▶ **TASK**: Copy the README passage starting at "Status : v0.1.0." and ending at "lift on M2 Pro.", renaming "M2 Pro" to "M3 Max" wherever it appears.

▶ **EXTRACT PROVIDED**:
#####
Files
markovian-rsa-mlx/README.md

2.4 KiB

markovian-rsa-mlx

First MLX implementation of Zyphra's Markovian RSA test-time compute methodology, targeting ZAYA1-8B on Apple Silicon. Boosts reasoning accuracy by sampling N parallel reasoning traces, extracting their tails, and feeding aggregation prompts back to the model.

Status : v0.1.0. Aggregation prompt is zaya_v1 (reverse-engineered ; paper does not publish the co-trained format). HMMT'25 5-problem smoke shows ≥ 0 pp lift on M2 Pro.

Install

uv add "markovian-rsa-mlx @ git+https://gitea.tavportal.com/olivier/markovian-rsa-mlx.git"

This pulls in mlx-lm from kyr0's feat/zaya-support branch automatically (until upstream PR #1261 merges).

Quickstart

Python API:

from markovian_rsa_mlx import MarkovianRSAOrchestrator, RSAConfig

orch = MarkovianRSAOrchestrator.from_pretrained("kyr0/zaya1-base-8b-MLX")
#####
▶ **PROVIDED MATERIAL**:
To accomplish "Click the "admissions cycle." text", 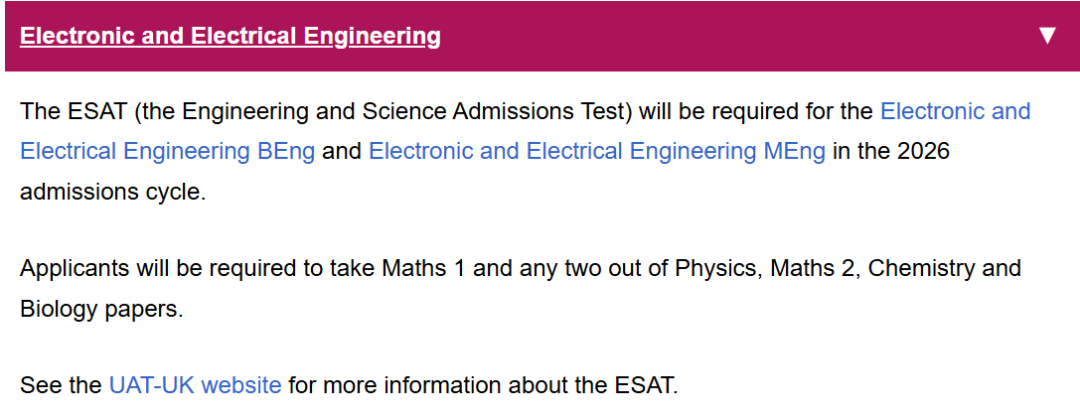I will coord(112,191).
#####
▶ **WRITTEN RESPONSE**:
Status : v0.1.0. Aggregation prompt is zaya_v1 (reverse-engineered ; paper does not publish the co-trained format). HMMT'25 5-problem smoke shows ≥ 0 pp lift on M3 Max.